§ REQUIRED WORK: Among the records that follow, find the line with "Given: Click the pale" and the line with "Given: Select the trigger-1-1_6-1_6_5". Set down those lines and all lines between them exactly, without adding anything.

----- RECORDS SHOWN

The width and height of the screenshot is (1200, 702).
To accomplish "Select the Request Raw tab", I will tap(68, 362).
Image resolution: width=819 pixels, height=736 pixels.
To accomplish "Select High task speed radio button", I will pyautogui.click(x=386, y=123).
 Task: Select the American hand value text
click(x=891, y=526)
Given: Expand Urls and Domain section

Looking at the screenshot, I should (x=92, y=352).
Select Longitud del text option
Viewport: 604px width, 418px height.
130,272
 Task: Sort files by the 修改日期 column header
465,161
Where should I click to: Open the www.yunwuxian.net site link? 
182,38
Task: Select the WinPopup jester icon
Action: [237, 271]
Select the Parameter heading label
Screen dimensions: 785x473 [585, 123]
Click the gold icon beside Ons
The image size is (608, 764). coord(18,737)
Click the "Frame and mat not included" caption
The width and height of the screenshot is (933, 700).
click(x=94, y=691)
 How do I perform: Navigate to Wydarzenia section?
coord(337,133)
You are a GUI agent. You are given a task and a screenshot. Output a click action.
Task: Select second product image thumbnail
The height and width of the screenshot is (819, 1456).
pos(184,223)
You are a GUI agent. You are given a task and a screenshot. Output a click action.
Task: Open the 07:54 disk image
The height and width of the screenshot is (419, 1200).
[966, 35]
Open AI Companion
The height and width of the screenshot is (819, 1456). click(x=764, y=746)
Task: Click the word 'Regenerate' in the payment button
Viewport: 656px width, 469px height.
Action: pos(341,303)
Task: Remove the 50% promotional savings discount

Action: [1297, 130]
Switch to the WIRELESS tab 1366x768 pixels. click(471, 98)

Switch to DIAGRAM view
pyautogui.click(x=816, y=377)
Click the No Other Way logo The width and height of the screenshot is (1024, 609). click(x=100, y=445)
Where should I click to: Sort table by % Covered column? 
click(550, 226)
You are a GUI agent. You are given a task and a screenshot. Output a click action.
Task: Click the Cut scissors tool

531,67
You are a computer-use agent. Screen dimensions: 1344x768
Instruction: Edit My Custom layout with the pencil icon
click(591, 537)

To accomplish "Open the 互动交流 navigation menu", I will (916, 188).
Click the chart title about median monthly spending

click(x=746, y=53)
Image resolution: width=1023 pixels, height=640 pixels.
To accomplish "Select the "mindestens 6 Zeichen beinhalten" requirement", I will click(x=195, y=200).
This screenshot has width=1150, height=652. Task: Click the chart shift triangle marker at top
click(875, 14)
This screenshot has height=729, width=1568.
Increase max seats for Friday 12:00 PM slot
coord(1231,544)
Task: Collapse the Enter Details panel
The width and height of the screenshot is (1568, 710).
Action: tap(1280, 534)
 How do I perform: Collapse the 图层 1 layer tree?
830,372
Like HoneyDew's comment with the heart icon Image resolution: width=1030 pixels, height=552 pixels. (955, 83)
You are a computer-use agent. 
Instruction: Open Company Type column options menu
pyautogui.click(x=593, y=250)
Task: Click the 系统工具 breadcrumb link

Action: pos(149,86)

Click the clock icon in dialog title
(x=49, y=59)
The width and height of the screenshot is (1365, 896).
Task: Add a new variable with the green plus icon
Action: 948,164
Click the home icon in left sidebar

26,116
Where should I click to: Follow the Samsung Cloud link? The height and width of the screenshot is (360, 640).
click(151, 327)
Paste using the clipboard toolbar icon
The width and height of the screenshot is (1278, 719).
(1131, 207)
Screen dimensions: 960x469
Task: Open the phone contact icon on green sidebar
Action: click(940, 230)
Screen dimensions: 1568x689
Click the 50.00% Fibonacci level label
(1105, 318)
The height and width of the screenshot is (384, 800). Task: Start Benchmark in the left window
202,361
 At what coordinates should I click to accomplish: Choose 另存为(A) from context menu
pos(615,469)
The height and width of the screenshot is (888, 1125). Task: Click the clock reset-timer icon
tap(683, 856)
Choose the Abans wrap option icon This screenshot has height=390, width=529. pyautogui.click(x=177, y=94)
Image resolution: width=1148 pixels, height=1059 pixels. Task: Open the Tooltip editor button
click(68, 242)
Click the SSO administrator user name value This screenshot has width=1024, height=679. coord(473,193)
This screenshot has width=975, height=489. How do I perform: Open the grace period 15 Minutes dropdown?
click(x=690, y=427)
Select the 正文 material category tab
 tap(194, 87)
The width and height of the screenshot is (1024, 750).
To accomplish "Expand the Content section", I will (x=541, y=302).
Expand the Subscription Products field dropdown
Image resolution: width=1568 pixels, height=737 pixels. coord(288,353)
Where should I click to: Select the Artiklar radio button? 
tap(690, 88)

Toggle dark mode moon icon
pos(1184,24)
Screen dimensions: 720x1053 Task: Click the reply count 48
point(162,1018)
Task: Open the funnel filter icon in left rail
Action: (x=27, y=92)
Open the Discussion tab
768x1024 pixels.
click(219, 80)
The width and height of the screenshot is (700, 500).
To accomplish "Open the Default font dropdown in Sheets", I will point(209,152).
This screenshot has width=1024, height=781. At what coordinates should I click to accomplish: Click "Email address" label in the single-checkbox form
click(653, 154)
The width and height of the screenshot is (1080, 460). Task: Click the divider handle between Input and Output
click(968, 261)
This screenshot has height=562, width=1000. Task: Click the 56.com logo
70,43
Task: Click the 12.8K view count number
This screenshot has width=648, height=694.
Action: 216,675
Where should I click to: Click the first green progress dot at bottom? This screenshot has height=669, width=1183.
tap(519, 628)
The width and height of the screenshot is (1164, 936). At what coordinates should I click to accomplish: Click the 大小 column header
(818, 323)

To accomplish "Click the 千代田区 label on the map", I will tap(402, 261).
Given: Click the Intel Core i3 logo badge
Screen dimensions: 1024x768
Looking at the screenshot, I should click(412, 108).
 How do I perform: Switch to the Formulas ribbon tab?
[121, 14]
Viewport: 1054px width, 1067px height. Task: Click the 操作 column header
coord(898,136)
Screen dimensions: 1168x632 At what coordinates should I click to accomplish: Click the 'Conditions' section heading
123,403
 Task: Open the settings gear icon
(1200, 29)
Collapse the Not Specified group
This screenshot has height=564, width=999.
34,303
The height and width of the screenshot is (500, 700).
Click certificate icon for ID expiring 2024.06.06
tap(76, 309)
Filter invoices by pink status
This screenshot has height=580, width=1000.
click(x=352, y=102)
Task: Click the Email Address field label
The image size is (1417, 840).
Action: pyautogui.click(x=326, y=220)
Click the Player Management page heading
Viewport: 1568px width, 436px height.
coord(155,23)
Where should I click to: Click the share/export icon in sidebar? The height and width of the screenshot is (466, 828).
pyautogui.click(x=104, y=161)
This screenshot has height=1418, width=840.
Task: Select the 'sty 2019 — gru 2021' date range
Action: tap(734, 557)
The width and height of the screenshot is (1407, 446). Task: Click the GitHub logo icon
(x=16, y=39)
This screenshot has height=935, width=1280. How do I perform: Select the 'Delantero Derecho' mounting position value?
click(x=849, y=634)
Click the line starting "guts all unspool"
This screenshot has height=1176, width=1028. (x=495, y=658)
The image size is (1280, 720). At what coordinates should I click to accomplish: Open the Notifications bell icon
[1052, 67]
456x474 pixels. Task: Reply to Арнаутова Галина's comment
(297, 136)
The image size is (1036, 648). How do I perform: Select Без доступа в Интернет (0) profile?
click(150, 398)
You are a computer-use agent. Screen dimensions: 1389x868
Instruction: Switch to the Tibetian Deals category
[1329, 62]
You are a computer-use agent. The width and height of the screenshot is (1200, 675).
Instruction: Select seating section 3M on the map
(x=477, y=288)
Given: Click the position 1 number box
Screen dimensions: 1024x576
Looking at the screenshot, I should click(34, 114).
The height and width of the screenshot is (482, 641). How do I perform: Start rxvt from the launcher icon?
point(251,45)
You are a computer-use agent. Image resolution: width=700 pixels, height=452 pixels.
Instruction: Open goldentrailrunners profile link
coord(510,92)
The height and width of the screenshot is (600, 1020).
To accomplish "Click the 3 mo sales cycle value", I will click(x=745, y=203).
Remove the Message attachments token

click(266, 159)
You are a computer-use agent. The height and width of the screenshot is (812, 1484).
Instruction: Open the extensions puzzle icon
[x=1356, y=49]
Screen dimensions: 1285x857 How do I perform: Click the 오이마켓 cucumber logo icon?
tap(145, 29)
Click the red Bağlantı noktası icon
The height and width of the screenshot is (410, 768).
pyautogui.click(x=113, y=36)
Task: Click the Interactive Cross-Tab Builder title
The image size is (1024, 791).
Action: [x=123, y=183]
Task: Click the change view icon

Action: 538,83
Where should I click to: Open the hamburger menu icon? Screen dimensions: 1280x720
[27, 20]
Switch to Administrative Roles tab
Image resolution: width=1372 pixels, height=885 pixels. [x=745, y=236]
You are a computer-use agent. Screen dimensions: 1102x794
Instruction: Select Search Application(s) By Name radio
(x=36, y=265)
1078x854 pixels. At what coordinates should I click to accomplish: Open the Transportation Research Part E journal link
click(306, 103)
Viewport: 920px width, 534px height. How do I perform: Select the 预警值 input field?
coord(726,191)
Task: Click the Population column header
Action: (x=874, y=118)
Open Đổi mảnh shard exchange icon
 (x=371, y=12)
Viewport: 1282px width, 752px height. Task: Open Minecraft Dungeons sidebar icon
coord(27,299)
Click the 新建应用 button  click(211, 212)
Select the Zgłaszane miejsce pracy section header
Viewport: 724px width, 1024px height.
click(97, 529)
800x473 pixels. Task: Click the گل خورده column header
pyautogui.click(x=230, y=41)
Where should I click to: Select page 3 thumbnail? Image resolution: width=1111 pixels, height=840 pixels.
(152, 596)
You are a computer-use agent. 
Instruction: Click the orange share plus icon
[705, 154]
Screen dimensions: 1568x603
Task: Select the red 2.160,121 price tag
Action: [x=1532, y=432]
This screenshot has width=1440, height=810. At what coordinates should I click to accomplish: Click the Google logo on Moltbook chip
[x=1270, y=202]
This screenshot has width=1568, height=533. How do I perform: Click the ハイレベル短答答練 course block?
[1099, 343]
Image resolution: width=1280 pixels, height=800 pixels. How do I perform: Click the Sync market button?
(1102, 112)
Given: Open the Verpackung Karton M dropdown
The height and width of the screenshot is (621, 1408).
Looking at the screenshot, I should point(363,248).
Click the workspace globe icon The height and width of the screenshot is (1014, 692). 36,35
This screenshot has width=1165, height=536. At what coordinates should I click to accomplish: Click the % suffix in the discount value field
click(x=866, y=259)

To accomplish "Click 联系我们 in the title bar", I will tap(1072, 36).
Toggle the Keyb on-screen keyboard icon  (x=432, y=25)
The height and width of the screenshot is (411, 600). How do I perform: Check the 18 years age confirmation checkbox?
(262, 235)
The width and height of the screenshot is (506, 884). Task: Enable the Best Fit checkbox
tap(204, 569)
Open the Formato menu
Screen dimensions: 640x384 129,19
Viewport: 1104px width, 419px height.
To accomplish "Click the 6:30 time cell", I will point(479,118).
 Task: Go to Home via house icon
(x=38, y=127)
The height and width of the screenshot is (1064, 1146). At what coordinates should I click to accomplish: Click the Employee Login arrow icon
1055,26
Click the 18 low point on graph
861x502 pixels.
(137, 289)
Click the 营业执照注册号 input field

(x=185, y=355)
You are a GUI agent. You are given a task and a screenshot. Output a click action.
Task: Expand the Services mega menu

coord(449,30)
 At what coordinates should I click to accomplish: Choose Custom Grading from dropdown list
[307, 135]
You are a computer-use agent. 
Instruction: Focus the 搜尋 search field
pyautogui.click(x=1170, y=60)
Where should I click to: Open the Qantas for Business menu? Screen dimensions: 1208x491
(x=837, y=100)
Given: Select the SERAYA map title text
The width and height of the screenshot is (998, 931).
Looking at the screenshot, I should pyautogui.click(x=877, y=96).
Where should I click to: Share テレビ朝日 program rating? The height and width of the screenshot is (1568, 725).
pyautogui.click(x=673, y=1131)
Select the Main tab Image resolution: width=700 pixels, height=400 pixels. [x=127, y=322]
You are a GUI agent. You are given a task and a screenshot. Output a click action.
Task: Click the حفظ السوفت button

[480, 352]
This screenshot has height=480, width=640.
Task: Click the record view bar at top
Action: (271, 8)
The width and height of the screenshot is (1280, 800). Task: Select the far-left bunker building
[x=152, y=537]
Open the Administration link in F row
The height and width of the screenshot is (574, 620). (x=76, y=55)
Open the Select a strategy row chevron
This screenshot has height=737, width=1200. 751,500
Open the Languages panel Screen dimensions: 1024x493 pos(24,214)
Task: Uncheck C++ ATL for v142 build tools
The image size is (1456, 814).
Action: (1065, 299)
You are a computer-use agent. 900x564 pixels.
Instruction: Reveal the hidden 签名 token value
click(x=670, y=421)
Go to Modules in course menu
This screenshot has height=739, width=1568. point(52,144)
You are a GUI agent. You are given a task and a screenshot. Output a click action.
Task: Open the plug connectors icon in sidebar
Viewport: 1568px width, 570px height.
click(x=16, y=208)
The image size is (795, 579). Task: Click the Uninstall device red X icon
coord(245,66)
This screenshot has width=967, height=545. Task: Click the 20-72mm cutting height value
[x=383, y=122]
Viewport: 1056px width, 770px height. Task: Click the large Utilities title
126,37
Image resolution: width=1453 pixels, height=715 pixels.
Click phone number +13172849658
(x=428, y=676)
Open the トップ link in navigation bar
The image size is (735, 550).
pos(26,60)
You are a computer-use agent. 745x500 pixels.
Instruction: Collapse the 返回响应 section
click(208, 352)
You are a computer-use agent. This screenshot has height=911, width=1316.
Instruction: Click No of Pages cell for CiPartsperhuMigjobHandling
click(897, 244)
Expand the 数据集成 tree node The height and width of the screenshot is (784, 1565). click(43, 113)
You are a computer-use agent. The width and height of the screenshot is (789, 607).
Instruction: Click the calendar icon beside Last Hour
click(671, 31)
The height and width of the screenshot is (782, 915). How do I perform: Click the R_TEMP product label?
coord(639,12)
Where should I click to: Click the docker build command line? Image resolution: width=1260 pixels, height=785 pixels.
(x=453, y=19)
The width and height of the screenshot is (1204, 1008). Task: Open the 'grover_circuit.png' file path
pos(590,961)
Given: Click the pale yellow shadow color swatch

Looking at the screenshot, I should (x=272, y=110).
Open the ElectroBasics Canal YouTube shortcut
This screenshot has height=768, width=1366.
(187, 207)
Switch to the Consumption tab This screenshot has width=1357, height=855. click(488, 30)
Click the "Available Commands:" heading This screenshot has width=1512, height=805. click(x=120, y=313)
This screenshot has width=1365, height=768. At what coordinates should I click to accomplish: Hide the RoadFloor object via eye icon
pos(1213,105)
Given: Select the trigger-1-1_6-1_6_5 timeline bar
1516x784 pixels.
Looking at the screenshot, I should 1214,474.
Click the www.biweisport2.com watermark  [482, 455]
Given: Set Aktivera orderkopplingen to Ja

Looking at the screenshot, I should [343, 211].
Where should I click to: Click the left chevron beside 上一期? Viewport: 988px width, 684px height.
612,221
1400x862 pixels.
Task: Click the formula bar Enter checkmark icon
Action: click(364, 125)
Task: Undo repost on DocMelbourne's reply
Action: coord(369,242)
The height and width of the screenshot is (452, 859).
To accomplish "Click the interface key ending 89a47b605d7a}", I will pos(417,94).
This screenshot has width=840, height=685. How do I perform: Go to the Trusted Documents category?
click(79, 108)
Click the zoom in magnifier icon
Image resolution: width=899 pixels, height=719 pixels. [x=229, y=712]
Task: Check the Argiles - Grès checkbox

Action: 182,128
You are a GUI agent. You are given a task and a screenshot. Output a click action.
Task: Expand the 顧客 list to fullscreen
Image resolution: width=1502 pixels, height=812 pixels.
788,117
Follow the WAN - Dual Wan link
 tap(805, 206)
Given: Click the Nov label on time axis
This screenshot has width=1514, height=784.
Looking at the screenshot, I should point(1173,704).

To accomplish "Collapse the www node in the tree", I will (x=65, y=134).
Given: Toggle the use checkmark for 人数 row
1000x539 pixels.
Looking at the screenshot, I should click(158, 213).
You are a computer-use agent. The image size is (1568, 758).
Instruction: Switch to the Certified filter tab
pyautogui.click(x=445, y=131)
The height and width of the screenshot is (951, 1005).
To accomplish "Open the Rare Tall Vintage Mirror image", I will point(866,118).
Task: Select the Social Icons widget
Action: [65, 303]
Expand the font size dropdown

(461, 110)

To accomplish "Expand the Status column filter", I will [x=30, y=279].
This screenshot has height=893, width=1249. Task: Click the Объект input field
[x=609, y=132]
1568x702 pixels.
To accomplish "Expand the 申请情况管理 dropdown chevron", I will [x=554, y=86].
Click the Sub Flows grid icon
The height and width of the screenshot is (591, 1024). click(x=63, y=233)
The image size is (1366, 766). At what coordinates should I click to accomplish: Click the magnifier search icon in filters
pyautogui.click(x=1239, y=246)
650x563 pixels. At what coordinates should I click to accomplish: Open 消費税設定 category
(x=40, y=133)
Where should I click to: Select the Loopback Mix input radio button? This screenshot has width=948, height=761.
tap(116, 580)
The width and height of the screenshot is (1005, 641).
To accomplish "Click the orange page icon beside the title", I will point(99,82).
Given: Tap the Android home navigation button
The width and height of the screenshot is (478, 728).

----------

§ SOLUTION TO THE PROBLEM:
Given: Click the pale yellow shadow color swatch

Looking at the screenshot, I should (x=272, y=110).
Open the ElectroBasics Canal YouTube shortcut
This screenshot has height=768, width=1366.
(187, 207)
Switch to the Consumption tab This screenshot has width=1357, height=855. click(488, 30)
Click the "Available Commands:" heading This screenshot has width=1512, height=805. click(x=120, y=313)
This screenshot has width=1365, height=768. At what coordinates should I click to accomplish: Hide the RoadFloor object via eye icon
pos(1213,105)
Given: Select the trigger-1-1_6-1_6_5 timeline bar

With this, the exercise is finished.